At the Air Force secretary level for the time being, and maybe permanently.
These changes and reorganizations that we’ve discussed, do you think they’re going to take a full act of Congress?
Is the congressional support there?
When I speak to my colleagues and describe it and make them aware, absolutely. This is not complicated, as far as the concept goes. It gets complicated when we start talking about the details of these systems and what each does. But just generally talking to my colleagues, it’s not hard to point out how reliant we as a society have become on space, and that the military’s the same way. And then when you describe the example I gave you — about government space compared to the private sector — they get it immediately.
But you’ve got to have the dialog. We haven’t been having it. We’re going to have to have it. Once you do that, it’s an easy sell. And, frankly, compared to some of the other areas we spend money on in the Defense Department, this is a pretty inexpensive set of capabilities.
Are there any particular programs or areas you would like to see get a funding increase?
We’ve got to start modernizing the systems we have now, as well as our ground-based controls and networks. We’ve had some real problems with the next-generation operational control system for GPS and that’s just not acceptable. The Advanced Extremely High Frequency satellite system, we’re not fully utilizing it, so we’ve got to start addressing those facts.

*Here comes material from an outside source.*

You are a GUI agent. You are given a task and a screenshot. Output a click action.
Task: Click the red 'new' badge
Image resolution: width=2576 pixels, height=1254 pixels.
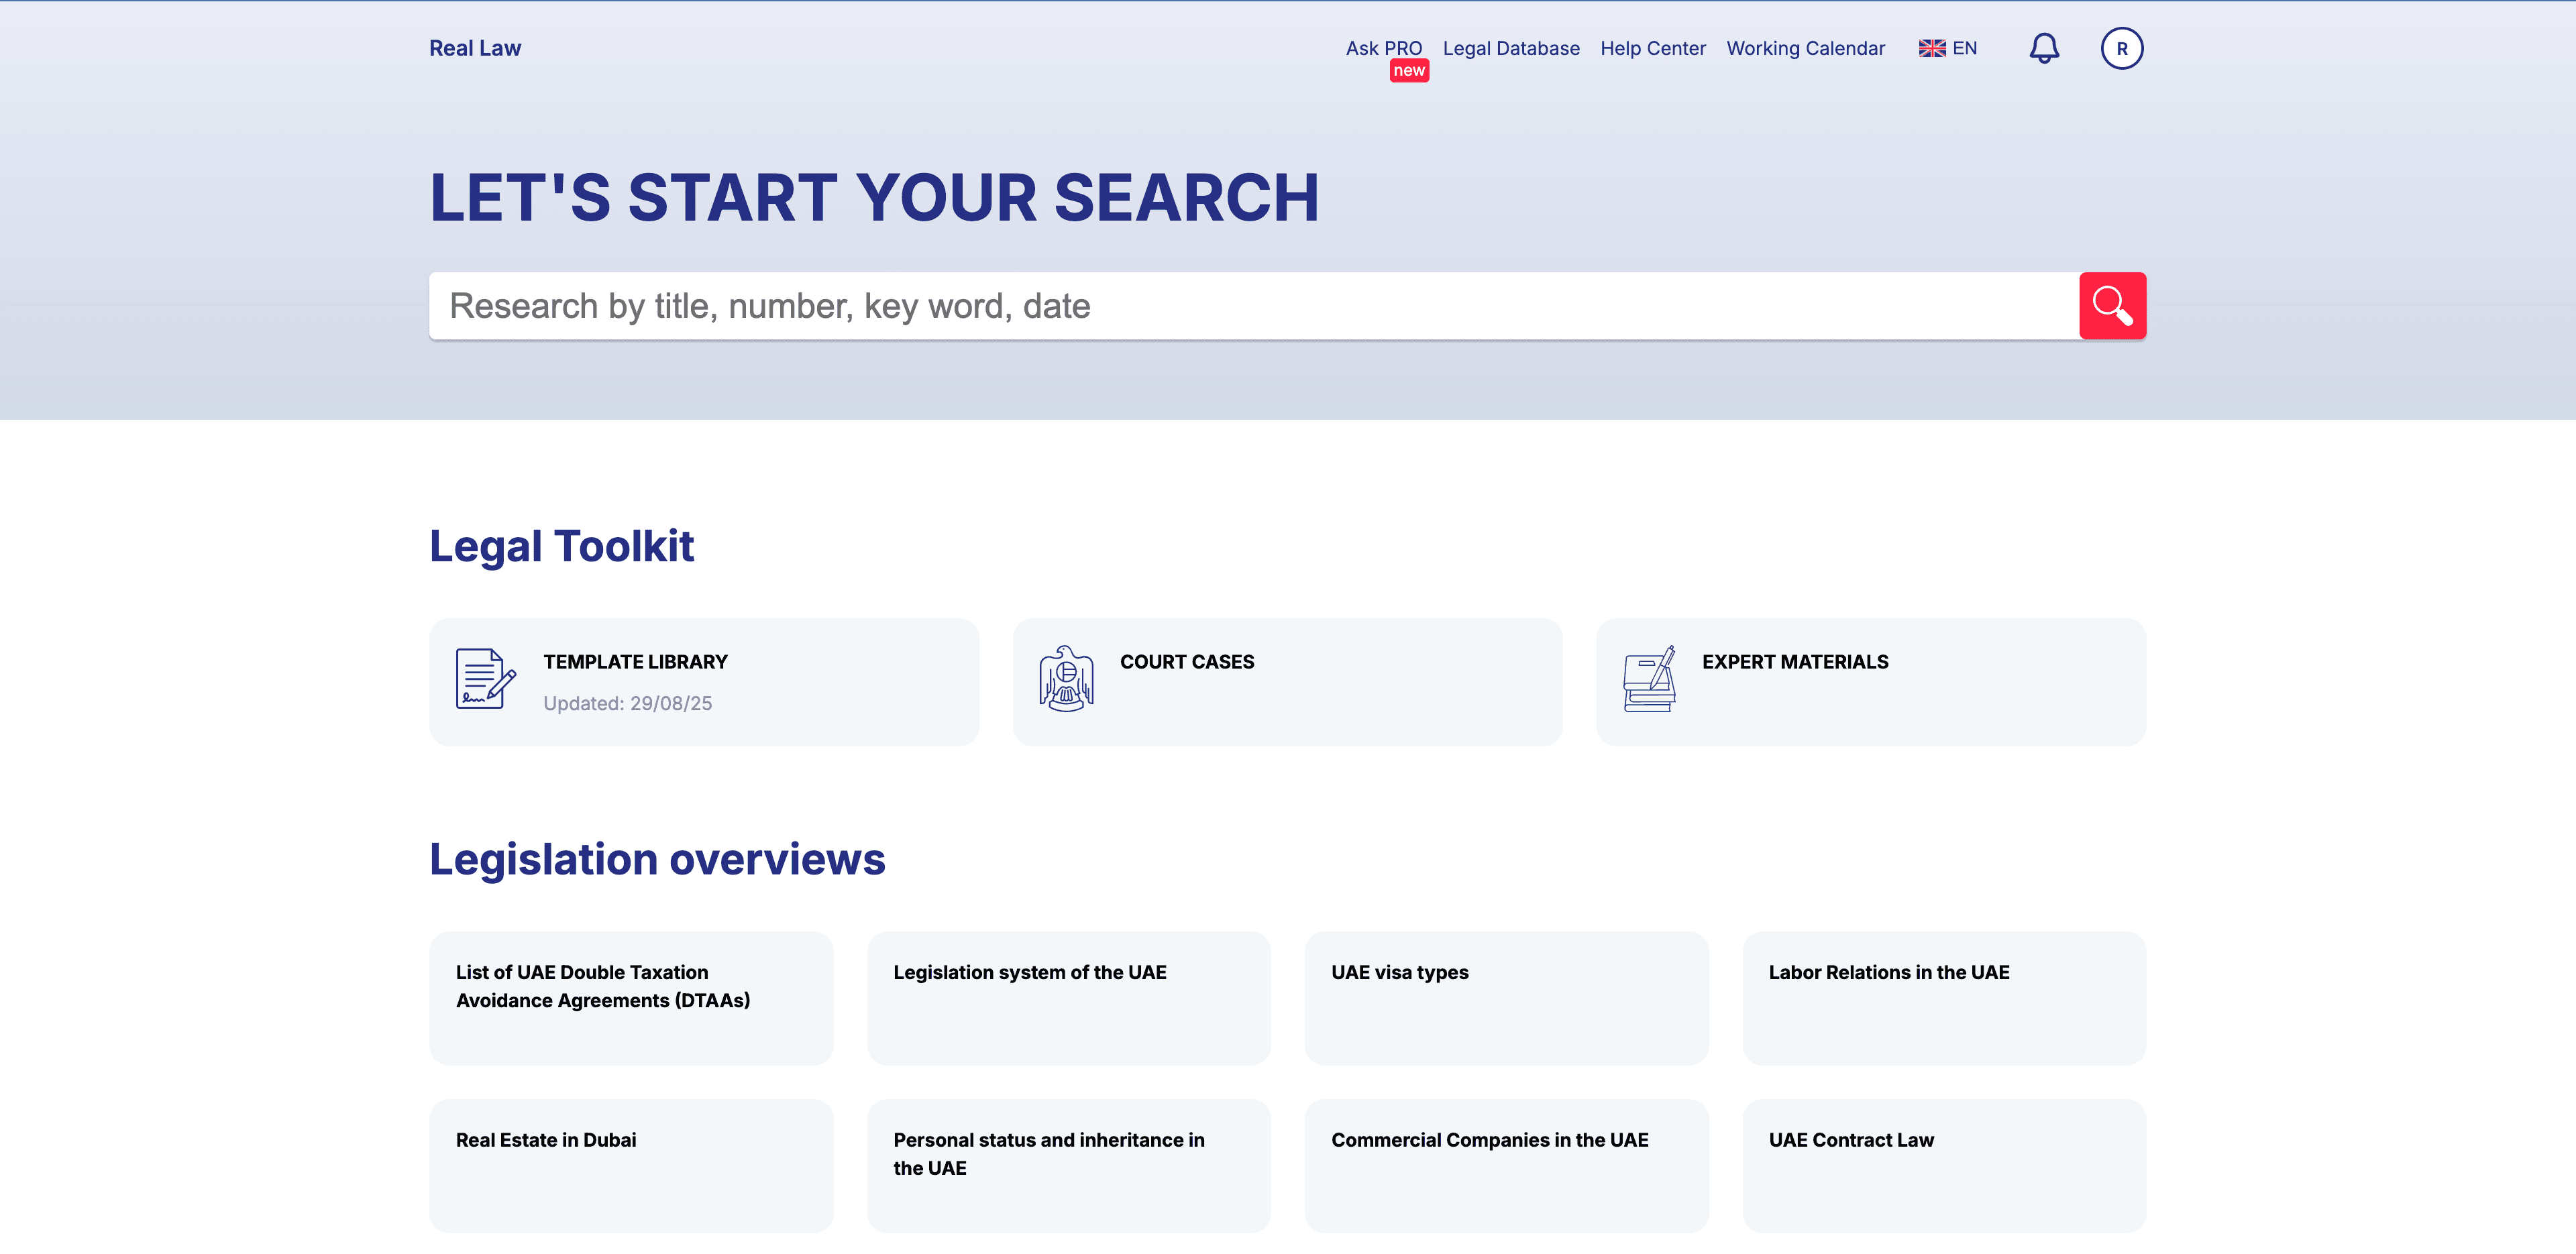1408,71
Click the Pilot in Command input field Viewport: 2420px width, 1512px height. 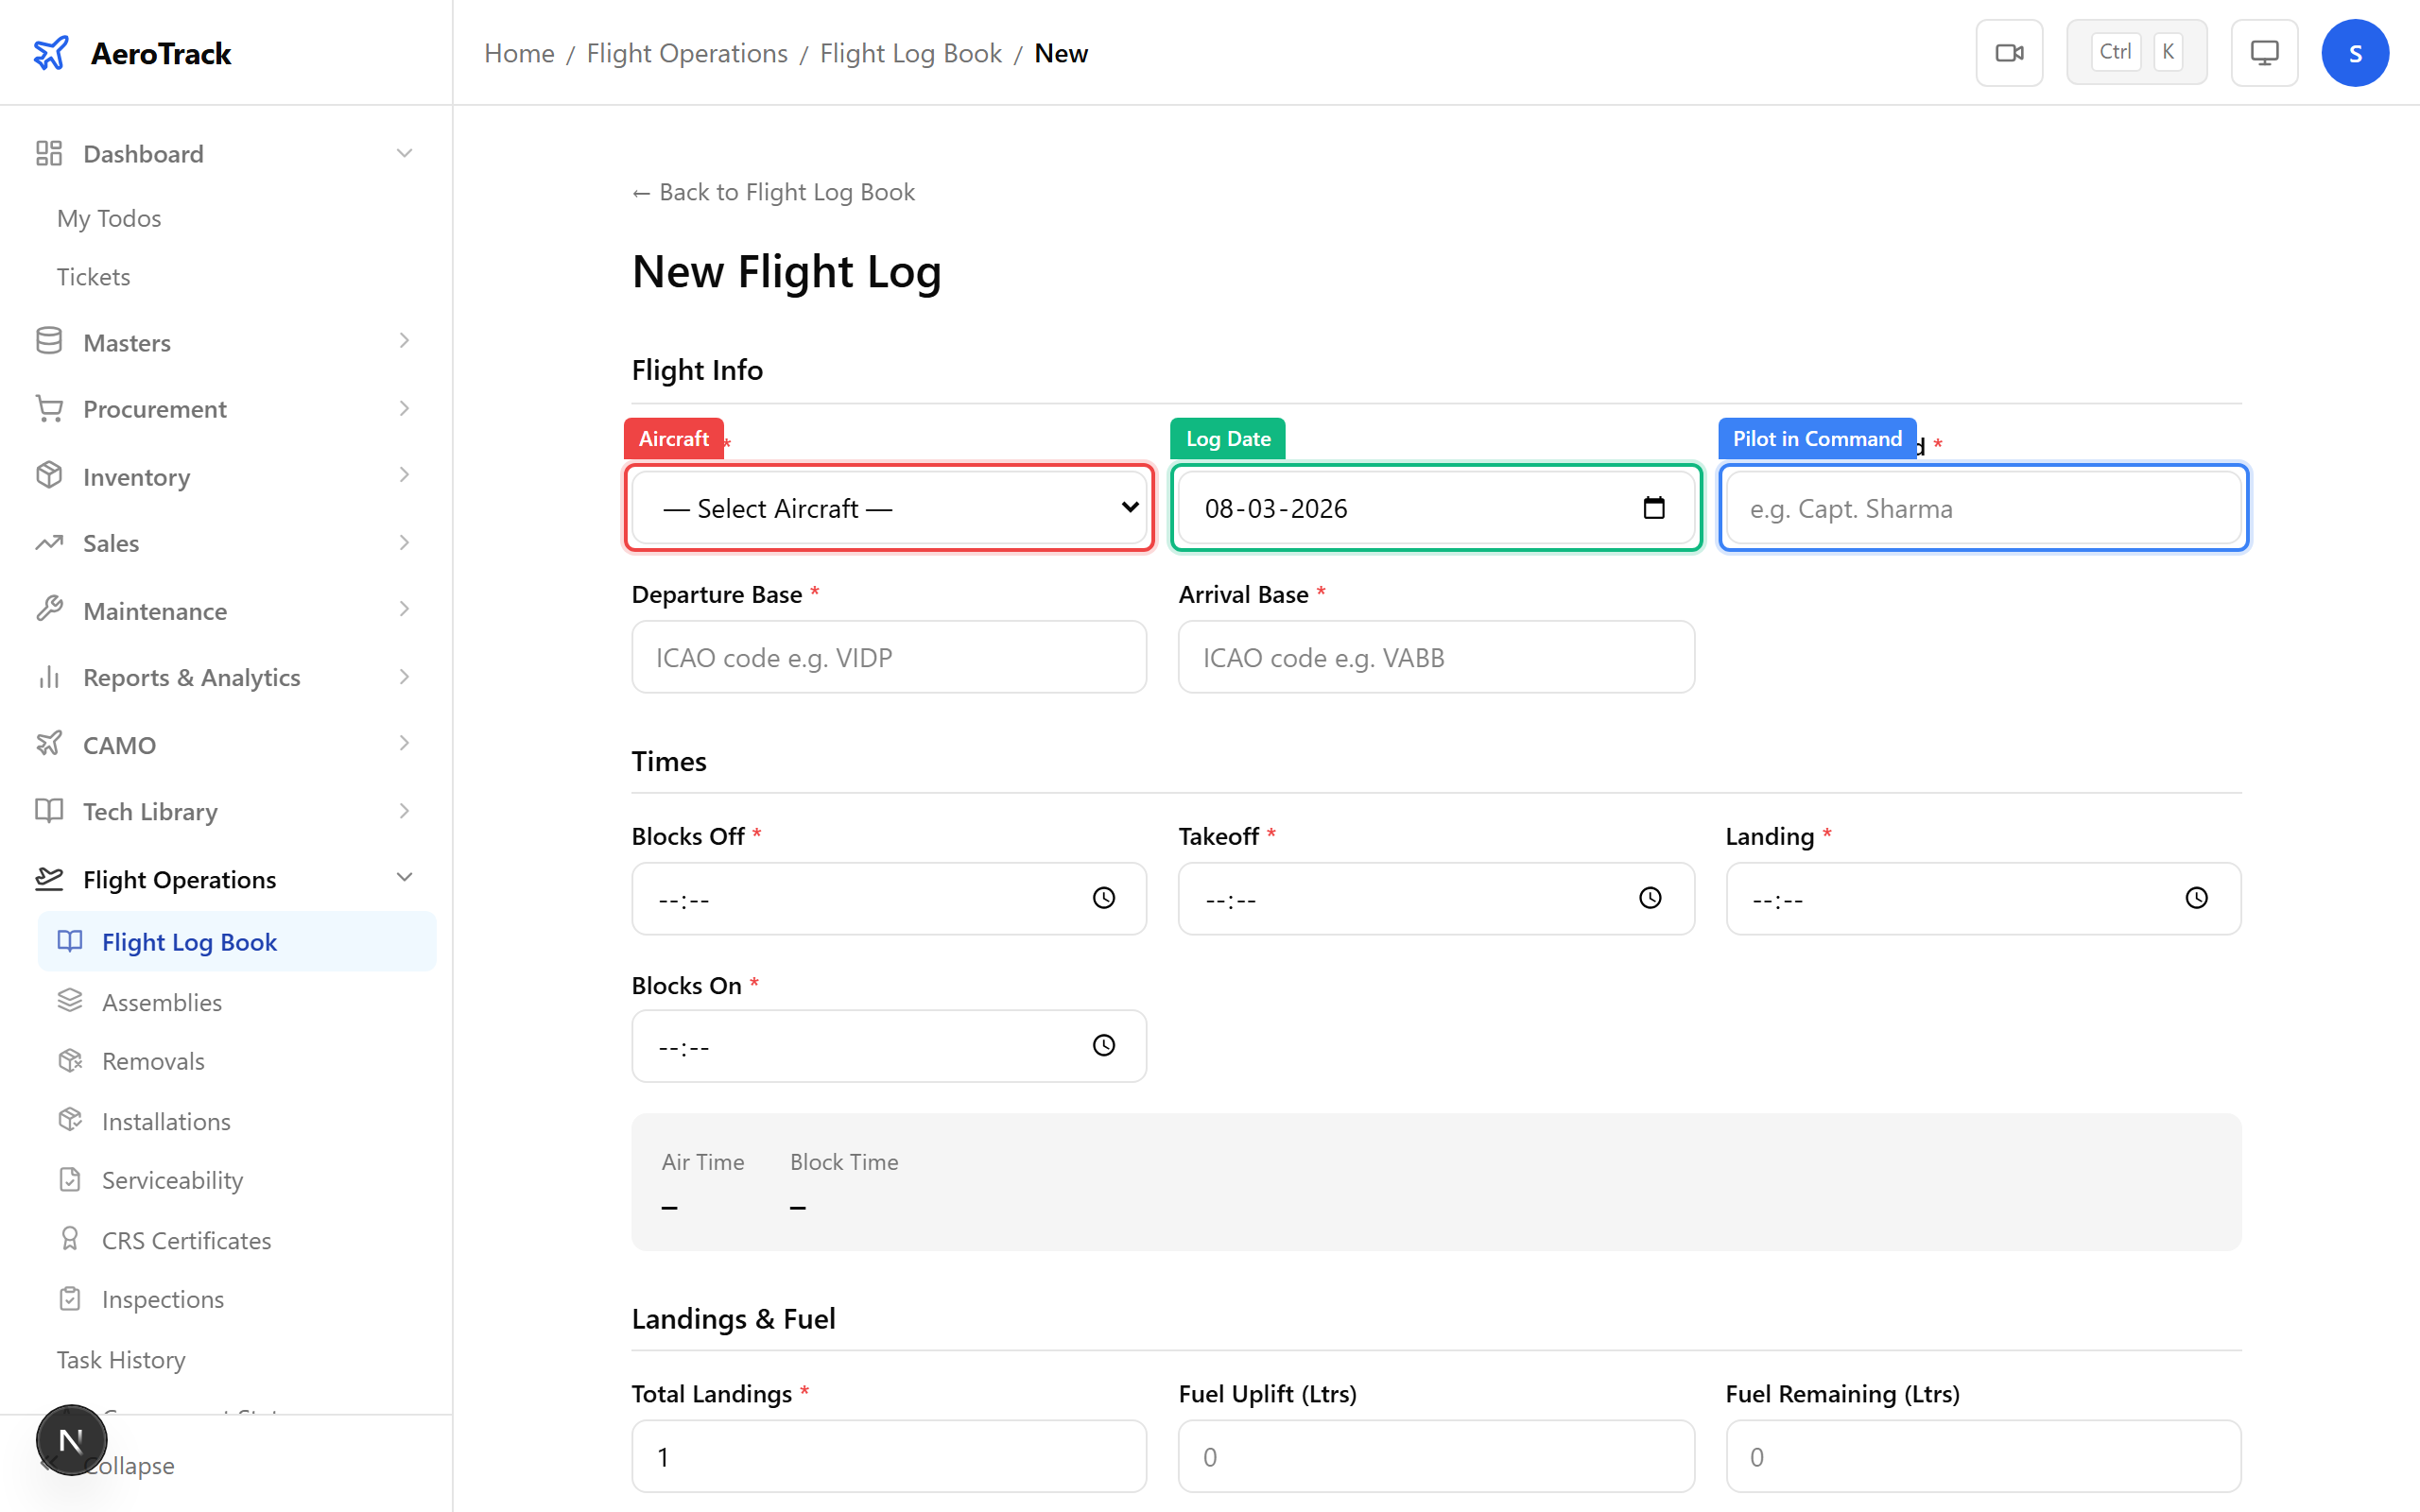(x=1983, y=507)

I also want to see us put a lot more money into R&D to start preparing to meet the challenges that we’re facing from our adversaries. When you look at China and Russia and how aggressive they’re being in space, we’ve got to outpace that. We can never let ourselves become peers with those folks.
But you’ve got some areas like space situational awareness where the U.S. is working with China and Russia to make sure our satellites don’t bump into each other. How do you balance secrecy with that international cooperation?
They have a lot of information. These people aren’t rubes when it comes to this business. They are pretty sophisticated. But that doesn’t mean that there’s not some degree of coordination that we should be having with our adversaries for the very reason you just mentioned.
What they have to understand, though, is that in any way messing with — that’s an Alabama term — one of our satellites would cause an unacceptable level of pain from us. That has to be our doctrine. We’ve got to get to that place.
How do you determine what an appropriate response is? If someone disrupts a U.S. satellite, how do you determine if that warrants a diplomatic or a kinetic response?
I don’t know how much I can say in an unclassified setting. I think our adversaries know certain things that they cannot disturb without us taking it as an act of war. I think that’s a fair statement.
What’s your top priority for space in 2017?
Reorganizing defense space, particularly the acquisition area. Coming up with a path forward from where we are now to a freestanding space force at some time in the distant future. I don’t know what that path’s going to look like, what the timeline’s going to be like, but that’s my No. 1 priority.
I do want to emphasize I do not see the National Reconnaissance Office being a part of that. What they’re doing is working. I don’t want anybody thinking that we’re trying to pull the NRO into this.
I also want to raise the profile of this issue so that more of my colleagues in the Congress, and more Americans for that matter, realize this is an area that cannot be ignored any longer. We have to meet this aggressively. If we don’t, the results will be unacceptable. The consequences will be unacceptable.
What’s the first step down that path? Are you preparing any legislation to address those issues?
We’re still trying to decide what the path looks like. We’re still very preliminary in it. But I do plan in this Congress to start putting in statute some things that will start setting that path, knowing that this can’t be done in one Congress. It can’t be done in two Congresses. But you can set the path and make sure that we’re on a course that’s not going to be reversed.